In recent years, deep learning methods have been widely applied to various visual tasks. Dai et al. proposed asymmetric context modulation (ACM), which integrates high-level semantic information and low-level positional details through a comprehensive top-down and bottom-up attention modulation pathway [10]. In their subsequent work, they introduced the attention local contrast network (ALCNet), which refines features based on the idea of local contrast, particularly targeting small targets [11]. Furthermore, the internal attention-aware network (IAANet) first adopts a the region proposal network (RPN) to generate coarse target regions, and then pixel-level self-attention computation is applied to these proposed regions to obtain attention-aware features [12]. Wu et al. designed UIUNet, in which micro-UNet modules are embedded within a UNet architecture to learn multi-level and multi-scale features of infrared images [13]. The dense nested attention network (DNANet) extracts spatial features at multiple scales through a feature pyramid structure and effectively fuses them via densely connected skip pathways, achieving outstanding detection performance [14]. Liu et al. incorporated the Transformer architecture into infrared small target detection, yielding promising results [15]. He et al. employed discrete wavelet transform (DWT) and inverse DWT (IDWT) to extract and fuse frequency-domain and spatial-domain features, enhancing detection accuracy on public datasets [16]. Liu et al. also proposed MSHNet, a network capable of capturing multi-scale spatial location information. Combined with a novel scale and location sensitive loss function, their method achieved superior detection results [17].
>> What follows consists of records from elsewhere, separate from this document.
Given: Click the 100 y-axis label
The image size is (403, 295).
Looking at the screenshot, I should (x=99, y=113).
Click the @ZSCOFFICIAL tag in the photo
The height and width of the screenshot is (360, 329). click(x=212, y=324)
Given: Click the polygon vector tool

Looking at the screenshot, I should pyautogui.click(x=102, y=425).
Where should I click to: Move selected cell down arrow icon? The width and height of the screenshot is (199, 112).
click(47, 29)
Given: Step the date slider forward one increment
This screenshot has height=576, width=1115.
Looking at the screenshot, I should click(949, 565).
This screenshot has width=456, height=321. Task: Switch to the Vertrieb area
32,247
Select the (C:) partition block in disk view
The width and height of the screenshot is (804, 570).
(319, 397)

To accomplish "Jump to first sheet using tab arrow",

To summarize, single-frame detection methods, whether model-driven traditional approaches or data-driven deep learning techniques, often fail to deliver satisfactory results in scenarios involving strong interfering targets or adverse imaging conditions characterized by low signal-to-noise ratios, heavy clutter, and significant noise. In such challenging environments, the detection of infrared small targets typically requires richer feature information for accurate identification. Therefore, multi-frame detection algorithms that are capable of capturing temporal contextual information are better suited for handling the aforementioned complex scenarios

1.1.2. Multi-Frame Methods

In the early stages, traditional multi-frame infrared small target detection algorithms primarily relied on target motion characteristics [18] or differences between adjacent frames to facilitate detection [19]. Subsequently, some methods attempted to extend single-frame detection algorithms into the multi-frame domain, achieving notable improvements. For example, the spatio-temporal local contrast filter (STLCF) [20] and the spatio-temporal local difference measure (STLDM) [21] expanded 2D operators into 3D spatio-temporal operators to compute information across the current and historical frames. These outputs were then fused with temporal saliency features to extract target locations. In 2021, the multi-subspace learning and spatio-temporal patch tensor model (MSLSTIPT) was proposed [22], which similarly extends 2D spatial low-rank decomposition into the 3D spatio-temporal domain for small target detection in multi-frame infrared image sequences. In more recent studies, Wu et al. proposed a 4-D tensor model that processes a sequence of infrared images and utilizes tensor train and its extension, tensor ring, to decompose them into 4-D tensors [23]. Li et al. introduced a twist tensor model based on sparse regularization, which enhances the contrast between targets and background for more effective small target detection [24].However, such approaches often rely heavily on scene-specific prior knowledge and make relatively narrow assumptions about the target types, leading to limited robustness. As a result, detection performance tends to degrade significantly when there are scene changes or variations in target characteristics.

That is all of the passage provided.